People v Thomas |
2018 NY Slip Op 00635 [158 AD3d 434] |
February 1, 2018 |
Appellate Division, First Department |
Published by New York State Law Reporting Bureau pursuant to Judiciary Law § 431. |
The People of the State of New York,
Respondent, v Victor Thomas, Appellant. |
Robert S. Dean, Center for Appellate Litigation, New York (Jan Hoth of counsel), and White & Case, LLP, New York (Louis O'Neill of counsel), for appellant.
Darcel D. Clark, District Attorney, Bronx (Samuel L. Yellen of counsel), for respondent.

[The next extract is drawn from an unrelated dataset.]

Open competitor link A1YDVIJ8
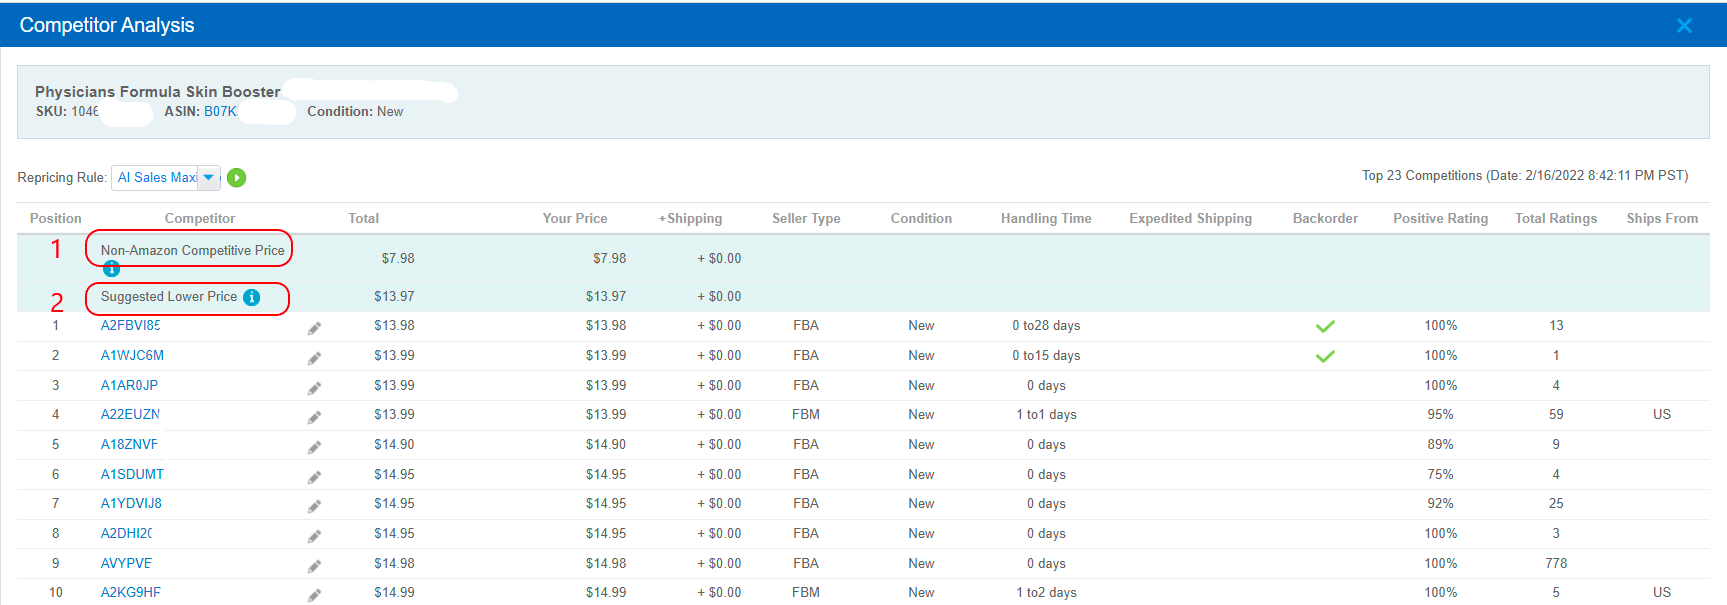1727x605 pixels. (x=131, y=503)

Judgment, Supreme Court, Bronx County (April A. Newbauer, J. at hearing; Michael A. Gross, J. at plea and sentencing), rendered August 24, 2016, as amended October 20, 2016, convicting defendant, upon his plea of guilty, of attempted assault in the first degree, and sentencing him, as a second felony offender, to a term of five years, unanimously affirmed.
Defendant made a valid general waiver of his right to appeal, which encompassed his suppression claims (see People v Kemp, 94 NY2d 831 [1999]). The court's on-the-record explanation of the appeal waiver "was sufficient because the right to appeal was adequately described without lumping it into the panoply of rights normally forfeited upon a guilty plea" (People v Sanders, 25 NY3d 337, 341 [2015]; see also People v Bryant, 28 NY3d 1094 [2016]). The written waiver properly supplemented the court's oral explanation, and did not contain any language this Court has previously found to be unenforceable, or that would otherwise require the invalidation of the waiver. There was no language that "discourages defendants from filing notices of appeal even when they have claims that cannot be waived, such as one concerning the lawfulness of the waiver or the plea agreement itself" (People v Santiago, 119 AD3d 484, 485-486 [1st Dept 2014], lv denied 24 NY3d 964 [2014]). On the contrary, unlike the form used in People v Powell (140 AD3d 401 [1st Dept 2016], lv denied 28 NY3d 1074 [2016]), the form did not limit the unwaived issues to constitutional speedy trial and legality of sentencing, but expressly stated that defendant could raise on appeal "the voluntariness of this appeal and waiver." Furthermore, the form here did not contain anything to suggest that the filing of a notice of appeal could be deemed a motion to vacate, or that it would have any other unwanted consequences (see Santiago, 119 AD3d at 485).
Regardless of whether defendant made a valid waiver of his right to appeal, we find that the hearing court properly denied defendant's suppression motion. The record supports the court's finding that defendant's statement was spontaneous and was not the product of interrogation requiring Miranda warnings. A detective's act of showing defendant an [*2]incriminating photograph was, under the circumstances, a permissible response under People v Rivers (56 NY2d 476, 480 [1982]) to defendant's demand to know why he was being arrested (see People v Wilson, 279 AD2d 381 [1st Dept 2001], lv denied 96 NY2d 869 [2001]). Concur—Sweeny, J.P., Manzanet-Daniels, Webber, Kahn, Moulton, JJ.